-- Opening Marker --
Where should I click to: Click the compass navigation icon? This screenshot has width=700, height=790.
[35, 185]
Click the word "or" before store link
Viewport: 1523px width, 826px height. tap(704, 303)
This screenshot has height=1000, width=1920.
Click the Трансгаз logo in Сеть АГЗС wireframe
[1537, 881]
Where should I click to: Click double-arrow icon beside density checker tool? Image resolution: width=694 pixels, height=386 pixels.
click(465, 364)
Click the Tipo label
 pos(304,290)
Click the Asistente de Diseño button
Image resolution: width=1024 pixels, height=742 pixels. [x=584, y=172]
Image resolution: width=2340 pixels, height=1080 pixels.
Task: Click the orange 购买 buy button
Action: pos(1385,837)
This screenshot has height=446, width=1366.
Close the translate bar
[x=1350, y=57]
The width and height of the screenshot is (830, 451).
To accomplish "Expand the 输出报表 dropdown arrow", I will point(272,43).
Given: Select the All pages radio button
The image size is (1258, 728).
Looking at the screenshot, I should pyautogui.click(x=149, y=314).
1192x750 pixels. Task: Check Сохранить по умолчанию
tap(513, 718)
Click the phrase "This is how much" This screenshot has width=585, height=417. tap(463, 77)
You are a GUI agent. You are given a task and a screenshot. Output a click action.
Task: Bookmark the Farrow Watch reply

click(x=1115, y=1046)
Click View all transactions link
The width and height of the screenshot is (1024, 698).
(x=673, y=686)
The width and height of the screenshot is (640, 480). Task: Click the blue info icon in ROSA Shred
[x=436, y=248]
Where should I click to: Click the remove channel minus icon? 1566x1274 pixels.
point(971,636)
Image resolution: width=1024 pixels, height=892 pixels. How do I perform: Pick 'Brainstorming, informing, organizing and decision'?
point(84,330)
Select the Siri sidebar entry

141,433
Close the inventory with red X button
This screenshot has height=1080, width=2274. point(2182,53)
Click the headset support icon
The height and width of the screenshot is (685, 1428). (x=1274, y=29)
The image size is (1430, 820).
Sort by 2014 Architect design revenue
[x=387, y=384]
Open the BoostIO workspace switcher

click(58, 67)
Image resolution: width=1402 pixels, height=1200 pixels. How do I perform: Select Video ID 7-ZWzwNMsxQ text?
-- Closing Marker --
- _WHAT YOU ARE ASKED TO DO_: All lines in the listing above between the line with "1192x750 pixels. Task: Check" and the line with "You are a GUI", inclusive, should be set down exactly, and no line outside that range.

- _OUTPUT BELOW_:
1192x750 pixels. Task: Check Сохранить по умолчанию
tap(513, 718)
Click the phrase "This is how much" This screenshot has width=585, height=417. tap(463, 77)
You are a GUI agent. You are given a task and a screenshot. Output a click action.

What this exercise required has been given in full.